Wadsworth was a resident of Litchfield, Connecticut at the outbreak of the American Revolutionary War. He immediately volunteered after news of the Battle of Bunker Hill. During this time he became friends with Colonel Elisha Sheldon and became a co-founder of Sheldon's Horse, also known as the 2nd Continental Light Dragoons. The two remained friends for the rest of their lives, staying in contact with one another long after the close of the war. Wadsworth served in this regiment from its founding until the surrender of the British as the Battle of Yorktown in 1781.

During his time in the regiment, Wadsworth earned the rank of captain and served directly underneath Major Benjamin Tallmadge. He would have seen action on several battlefields, including the battles of Long Island, Monmouth, and Yorktown. He would have been ordered to provide escorts of French and other officers to General George Washington as well as serving as a troop commander for other dragoons.

It is highly likely that he witnessed the Benedict Arnold plot and the death of Major John Andre in 1780. Wadsworth would have been serving as a bodyguard for Washington during this time and it is possible that he had been a part of the additional dragoons sent to secure the area while Andre remained in custody awaiting his trial and subsequent execution.

At the end of the war, Wadsworth returned to his home in Litchfield, Connecticut where he had moved to in 1770. There he built a house of his own that was later sold to Lyman Beecher and was the birthplace of both Henry Ward Beecher and Harriet Beecher Stowe.

==Ohio land speculator==
He was a part owner of lands of the "Connecticut Western Reserve" in Ohio, he being a member of the Connecticut Land Company. He moved to Ohio in 1799 to survey his lands and lived at the village of Warren, Ohio for some time. He moved to a portion of his properties at Canfield, Ohio in October 1802 and made his permanent home there. He owned the largest share of the lands that became Medina County, Ohio. Though he never lived there, the city of Wadsworth, Ohio was named in his honor.

He was heavily involved in organizing the local government of that area and in the creation of its post offices, schools and militia. He was the Postmaster at Canfield for several years. In 1813 Wadsworth was a founding member and elected the first Master of Western Star Lodge #21 in Canfield, Ohio of the Free Masons of Ohio. The Lodge he founded is still active to this day in the greater Youngstown area. Prior to this he was a member of Erie Lodge of the Connecticut Grand Lodge in Warren, Ohio, which eventually became Old Erie Lodge #3 of Ohio when Ohio founded its own Grand Lodge. His was the first wood-frame house built in Ohio, just south of the green in Canfield. He was chosen Major General of the 4th Division of the State militia on January 7, 1804. He served in this capacity when the War of 1812 broke out.

==War of 1812==
Under General Wadsworth's command the military infrastructure of Northeast Ohio was built. He recruited and organized the 3,000-man militia and was responsible for the defense of one third of the state of Ohio. He ordered several forts and blockhouses built for the protection of its citizens. He ordered roads to be built and networked between them. He procured the munitions and supplies necessary for the maintenance of the militia. He commanded at the "Battle of the Peninsula" on September 10, 1812, at the mouth of the Huron River. He had to resign his position in February 1814, before the war was seen through, due to his age and failing health.
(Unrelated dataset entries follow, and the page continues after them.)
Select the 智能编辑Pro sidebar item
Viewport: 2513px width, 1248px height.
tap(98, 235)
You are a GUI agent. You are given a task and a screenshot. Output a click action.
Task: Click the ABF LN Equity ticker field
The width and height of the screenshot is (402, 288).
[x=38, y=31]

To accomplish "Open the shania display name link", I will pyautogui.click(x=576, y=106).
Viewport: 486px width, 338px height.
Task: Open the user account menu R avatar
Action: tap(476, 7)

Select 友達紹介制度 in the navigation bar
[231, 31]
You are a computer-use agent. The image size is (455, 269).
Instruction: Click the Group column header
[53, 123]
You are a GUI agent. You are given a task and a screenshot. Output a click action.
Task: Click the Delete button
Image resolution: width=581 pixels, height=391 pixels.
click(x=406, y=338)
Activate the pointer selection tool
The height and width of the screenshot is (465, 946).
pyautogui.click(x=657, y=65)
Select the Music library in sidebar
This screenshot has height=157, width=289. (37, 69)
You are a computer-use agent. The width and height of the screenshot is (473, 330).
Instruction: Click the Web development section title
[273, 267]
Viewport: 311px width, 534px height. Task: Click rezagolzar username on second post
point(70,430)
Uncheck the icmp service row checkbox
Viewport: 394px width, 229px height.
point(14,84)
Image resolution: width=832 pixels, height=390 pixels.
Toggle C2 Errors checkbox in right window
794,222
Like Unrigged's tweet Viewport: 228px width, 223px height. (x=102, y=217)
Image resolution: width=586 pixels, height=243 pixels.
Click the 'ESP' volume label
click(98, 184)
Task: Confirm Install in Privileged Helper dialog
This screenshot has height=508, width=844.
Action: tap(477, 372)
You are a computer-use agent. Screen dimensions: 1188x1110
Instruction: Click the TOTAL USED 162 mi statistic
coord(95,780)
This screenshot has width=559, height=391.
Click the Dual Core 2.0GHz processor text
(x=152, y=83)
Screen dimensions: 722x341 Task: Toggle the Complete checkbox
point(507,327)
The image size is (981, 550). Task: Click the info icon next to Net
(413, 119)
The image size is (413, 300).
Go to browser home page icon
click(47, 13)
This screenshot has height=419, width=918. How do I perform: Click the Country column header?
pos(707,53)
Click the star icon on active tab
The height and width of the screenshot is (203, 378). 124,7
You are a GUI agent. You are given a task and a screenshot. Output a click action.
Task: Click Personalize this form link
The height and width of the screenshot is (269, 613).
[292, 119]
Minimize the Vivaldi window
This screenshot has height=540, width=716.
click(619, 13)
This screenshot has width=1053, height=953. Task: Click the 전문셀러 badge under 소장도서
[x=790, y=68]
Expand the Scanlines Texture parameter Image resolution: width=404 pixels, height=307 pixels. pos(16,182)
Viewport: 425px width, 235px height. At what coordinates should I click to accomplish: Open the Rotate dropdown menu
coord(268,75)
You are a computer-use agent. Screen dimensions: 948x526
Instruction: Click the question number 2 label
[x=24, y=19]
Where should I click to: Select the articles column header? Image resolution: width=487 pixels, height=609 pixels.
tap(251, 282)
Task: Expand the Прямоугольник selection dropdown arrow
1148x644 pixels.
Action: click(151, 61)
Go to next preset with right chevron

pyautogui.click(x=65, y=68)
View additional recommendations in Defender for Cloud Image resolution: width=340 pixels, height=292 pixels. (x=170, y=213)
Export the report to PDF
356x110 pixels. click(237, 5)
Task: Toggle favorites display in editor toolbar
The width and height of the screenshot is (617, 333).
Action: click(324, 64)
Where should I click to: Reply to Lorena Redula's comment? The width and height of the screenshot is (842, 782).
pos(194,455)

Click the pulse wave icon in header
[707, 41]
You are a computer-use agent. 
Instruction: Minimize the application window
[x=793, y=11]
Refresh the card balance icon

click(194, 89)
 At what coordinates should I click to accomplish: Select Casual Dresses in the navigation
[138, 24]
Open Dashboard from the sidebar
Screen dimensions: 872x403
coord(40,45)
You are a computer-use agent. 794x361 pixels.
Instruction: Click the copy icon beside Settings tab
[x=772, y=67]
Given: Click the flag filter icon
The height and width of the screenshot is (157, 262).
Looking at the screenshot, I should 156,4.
He died at his home in Canfield, Ohio on December 30, 1817 at the age of 70.

In honor of General Elijah Hill Wadsworth's service during the War of 1812, a group of Daughters of the War of 1812 created a new chapter #472 of the United States Daughters of the War of 1812 with General Wadworth's name. This chapter holds regular meetings to this day in the Canfield/Poland area in honor of General Wadsworth and all veterans of the War of 1812.